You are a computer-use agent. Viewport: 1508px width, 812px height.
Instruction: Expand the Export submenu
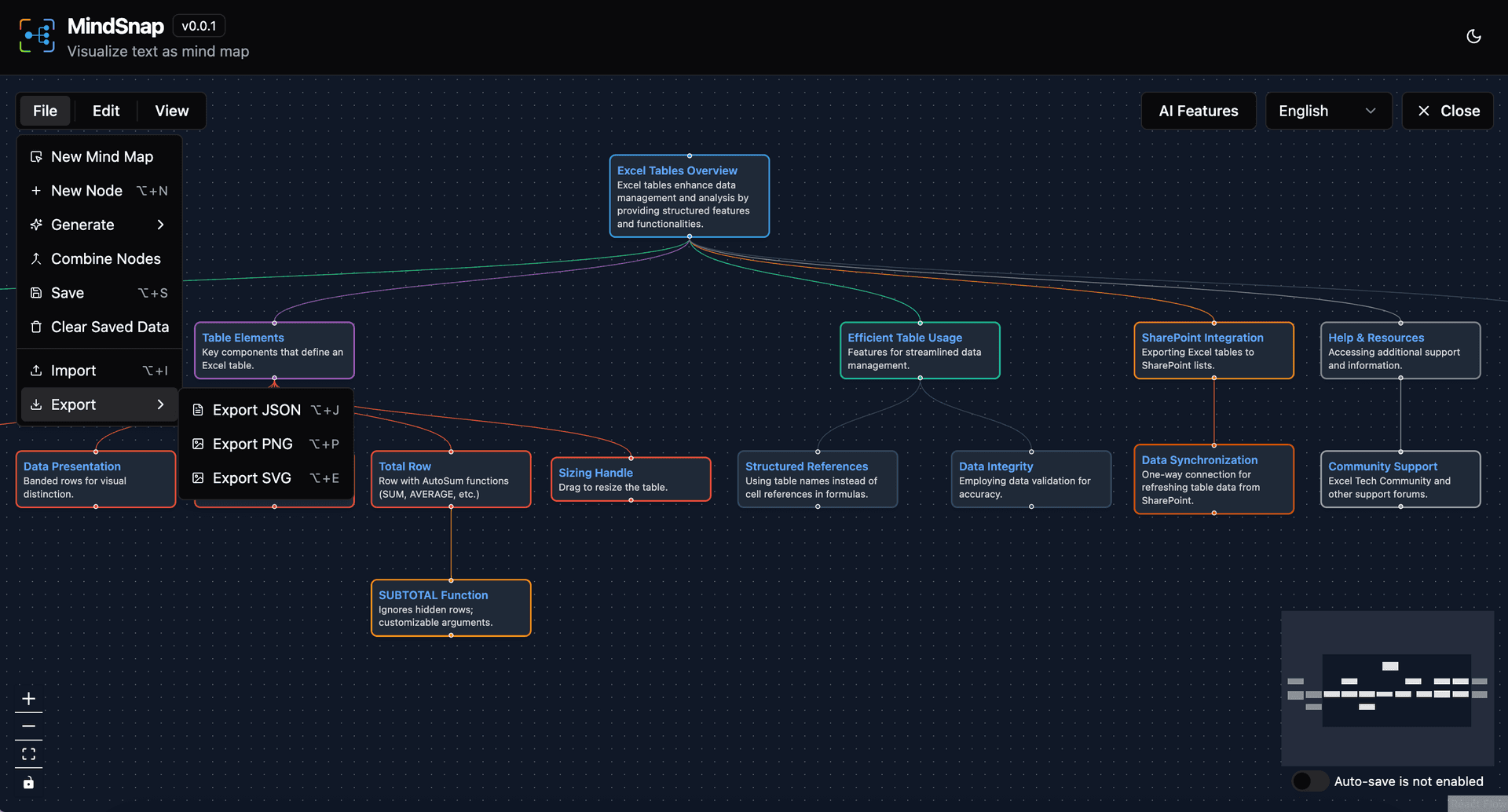tap(99, 404)
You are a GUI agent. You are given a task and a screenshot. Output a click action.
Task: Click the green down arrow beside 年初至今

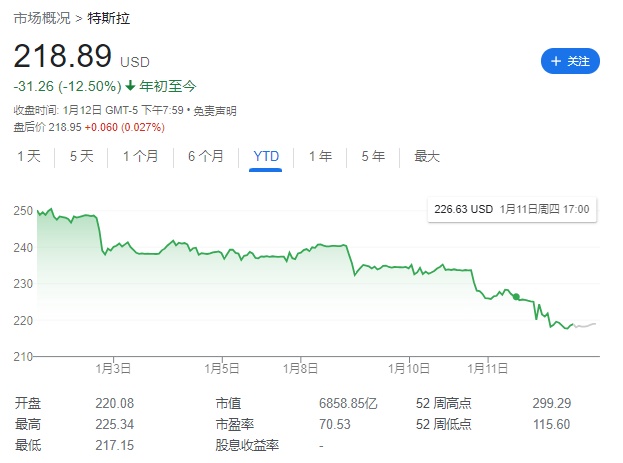coord(130,87)
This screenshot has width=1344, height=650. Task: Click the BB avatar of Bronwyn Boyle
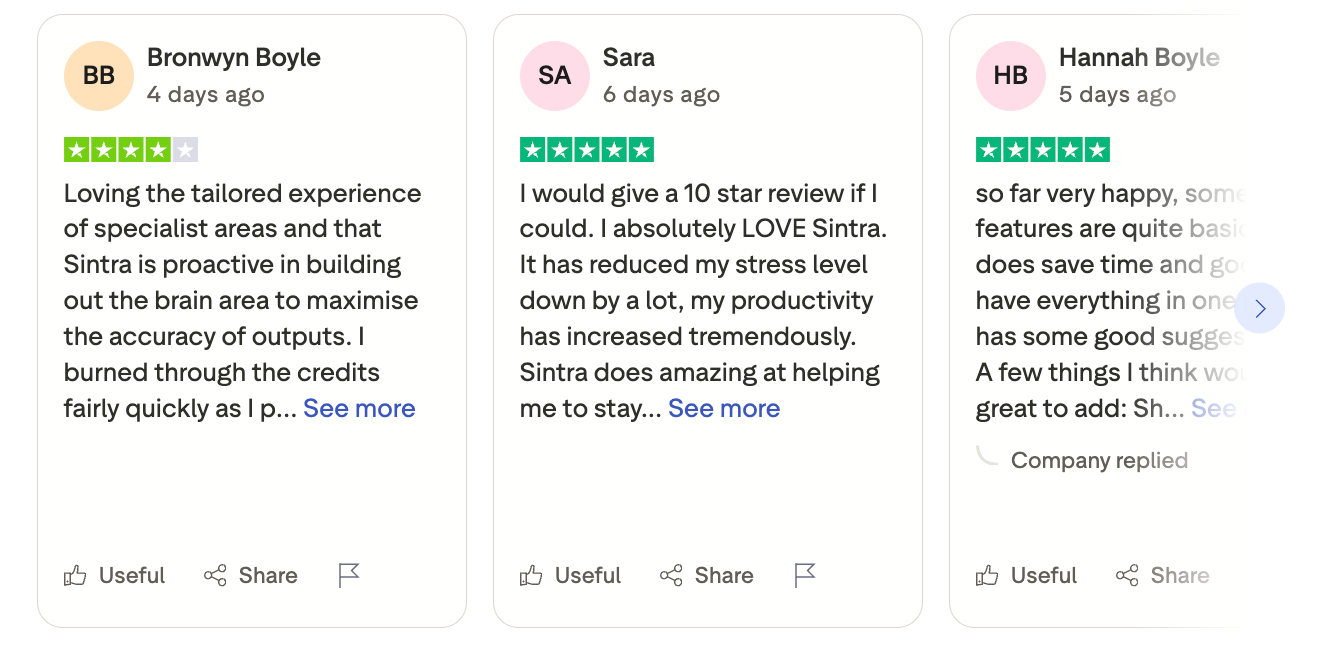tap(99, 76)
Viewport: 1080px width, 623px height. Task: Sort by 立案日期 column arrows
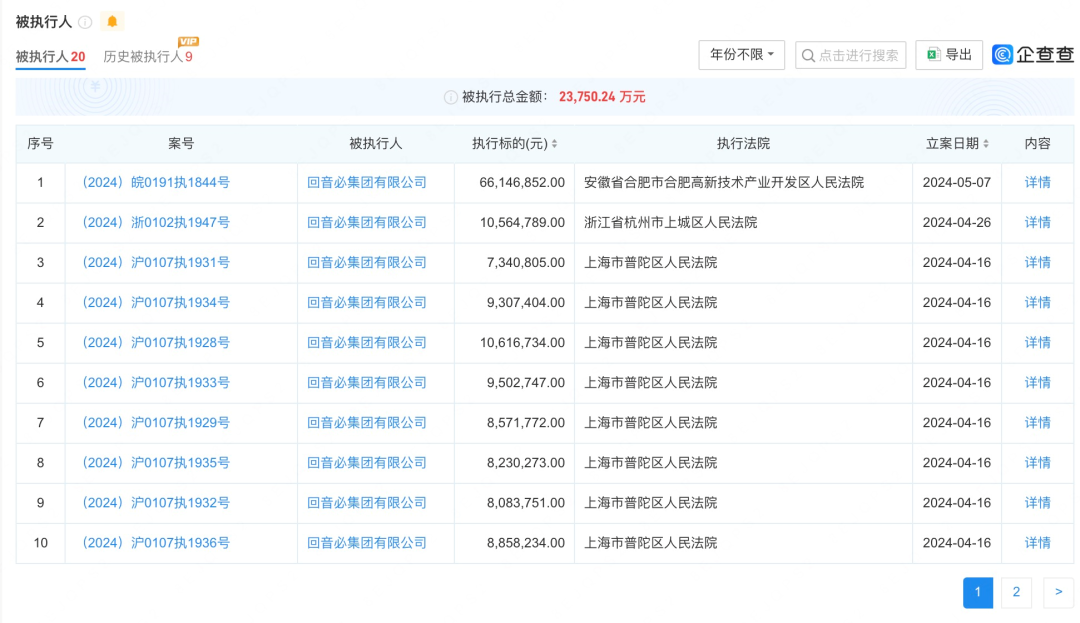pyautogui.click(x=986, y=144)
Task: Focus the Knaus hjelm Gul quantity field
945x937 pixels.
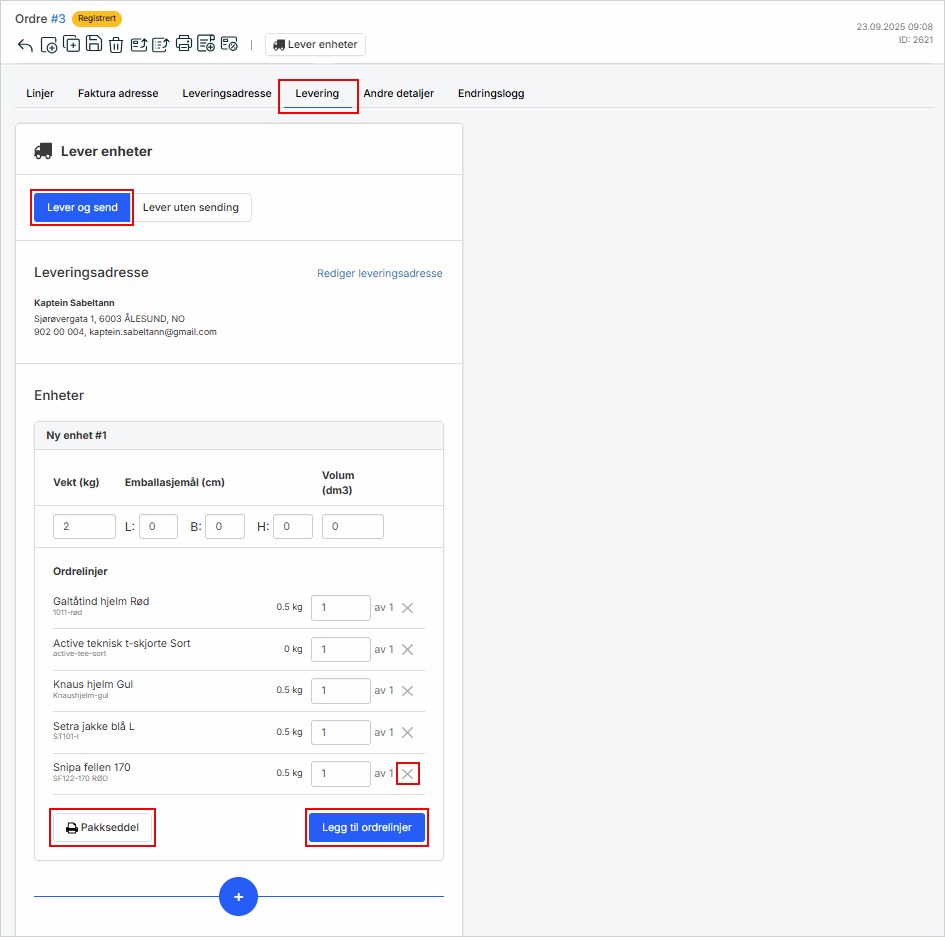Action: 340,691
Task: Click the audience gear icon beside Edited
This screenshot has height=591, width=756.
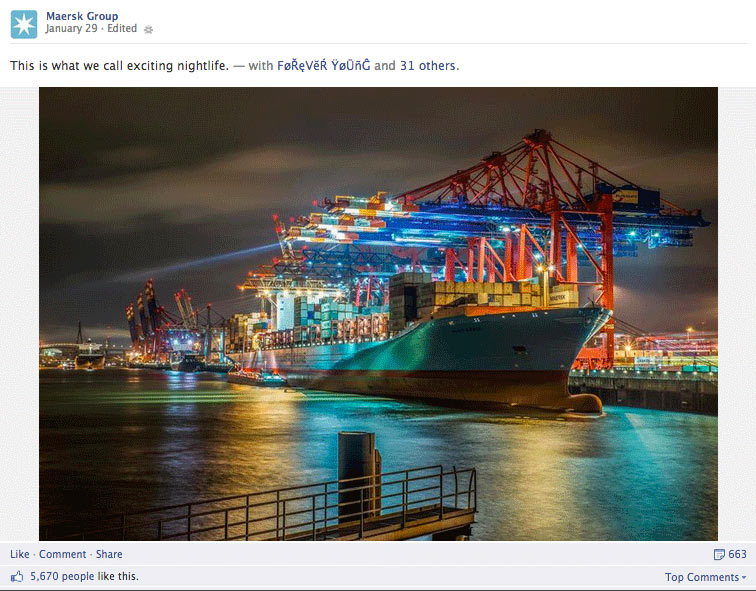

◆ ◆ ◆ ◆ ◆ ◆ ◆

| WHAT TO WORK ON |
Exactly the lines from the top of the listing through the line holding "Task: Focus the" should be repeated, with pictures left out.

| FINAL ANSWER |
You are a computer-use agent. Viewport: 1508px width, 812px height.
Instruction: Expand the Export submenu
tap(99, 404)
You are a GUI agent. You are given a task and a screenshot. Output a click action.
Task: Click the green down arrow beside 年初至今

coord(130,87)
This screenshot has width=1344, height=650. Task: Click the BB avatar of Bronwyn Boyle
tap(99, 76)
Viewport: 1080px width, 623px height. Task: Sort by 立案日期 column arrows
pyautogui.click(x=986, y=144)
Task: Focus the Knaus hjelm Gul quantity field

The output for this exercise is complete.